Orth v. Wisconsin State Employees Union, Council 24, No. 07-2778 (7th Cir. Oct. 22, 2008):  The district court entered judgment for two participants who discovered that a $42,000 “bank” of accumulated sick leave,  used to pay the participants’ contribution to their retiree health benefits, was nearly depleted.  Though the collective bargaining agreement provided that the retirees’ share was 10% of the premium, the plan charged the “bank” 100% and nearly vacuumed away the entire account.  The district court awarded the retirees restoration of the money taken ($36,000 plus $7,200 premium reimbursement) and attorney’s fees ($41,000).

The defendants advanced two theories to defend their thievery, both rejected below and on appeal to the Seventh Circuit.

First, the defendants argued that the “10%” figure was a latent ambiguity that could be exposed by extrinsic evidence. After describing the famous opinion in Raffles v. Wichelhaus (a/k/a the two ships named Peerless case), 2 H.& C. 906, 159 Eng. Rep. 375 (Ex. 1864), the panel holds that there is no ambiguity at all. 

“In a case of latent ambiguity, the contract is seen, once its real-world setting is understood, to have never been clear; in a case of modification, the contract was clear when it was made but was later changed. After the extrinsic evidence was presented in the Raffles case, it was apparent that the ambiguity in the word ‘Peerless’ could not be cured because the contracting parties had not agreed on which ‘Peerless’ the cotton was to be shipped on. After all the extrinsic evidence is weighed and parsed in this case, the contract remains unambiguous.”

Second, the defendants argued that the contract was modified by subsequent dealings — that they had reached an unwritten deal to change the contribution formula.  Indeed, they held — as evidence of the modification — that other retirees had not complained about the increase. The panel writes:

“An ordinary contract can be modified by subsequent dealings that give rise to an inference that the parties agreed, even if just tacitly, to the modification (‘acquiesced,’ as the cases say, though ‘agreed’ is clearer). [Citations omitted.] But because ERISA plans must be ‘maintained pursuant to a written instrument,’ 29 U.S.C. § 1102(a)(1), only modifications of such plans in writing are enforceable, and so it would seem that the principle that contracts can be modified by the subsequent conduct of the parties is inapplicable to ERISA plans unless the conduct is proved by a writing.”
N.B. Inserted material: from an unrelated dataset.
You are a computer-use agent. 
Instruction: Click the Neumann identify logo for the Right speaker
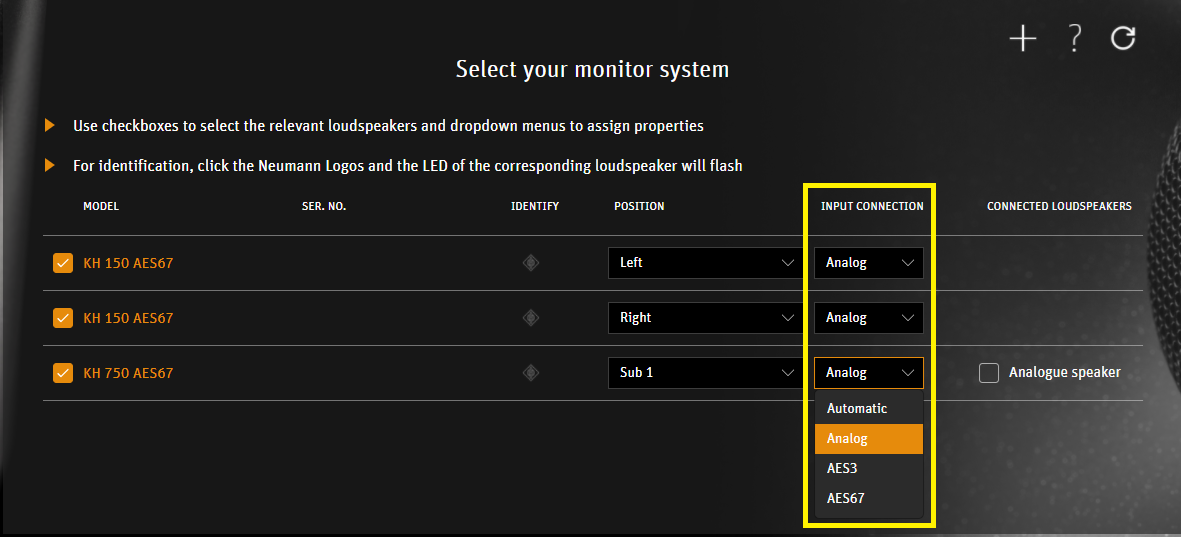(531, 318)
The panel notes, though, that the principle of promissory estoppel — which only seldom applies in ERISA cases — is confined to written promises, not presented here. 

The panel also considers whether the plan’s origins from a collective bargaining agreement made any difference.  “[S]uch contracts can be and often are modified by a subsequent non written agreement – whether express (and therefore oral) or tacit (and therefore evidenced by subsequent dealings) – between the union and the employer.”  But the panel holds that it would violate the union’s duty of fair representation, as well as its fiduciary duties to the participants, to modify the plan in secrecy (citations omitted below).

“[J]ust as in the collective bargaining setting, it is a breach of fiduciary duty to change the plan without notice to those affected by the change. It is also a statutory violation; a plan’s participants and beneficiaries must be notified in writing of all modifications to the plan. 29 U.S.C. § 1024(b)(1). Without knowledge of their rights under the plan, participants cannot make intelligent decisions with regard to the purchase of private health insurance to replace or supplement their plan benefits. The secret side deal between the union and the employer in this case was a breach of the plan managers’ fiduciary duty to the plan participants and beneficiaries. So it is doubly unlawful-as unwritten and as secret.”

The panel also affirms the award of damages, and the fees, taking a parting shot at the defendants: 

“The judge made no mistake. No careful lawyer could have thought this a case of latent ambiguity or valid modification. And for the defendants to use their deceptive conduct toward the retired employees as a basis for trying to duck liability was shabby. The only questionable aspect of the district judge’s opinion is his statement that the defendants were acting throughout in good faith.”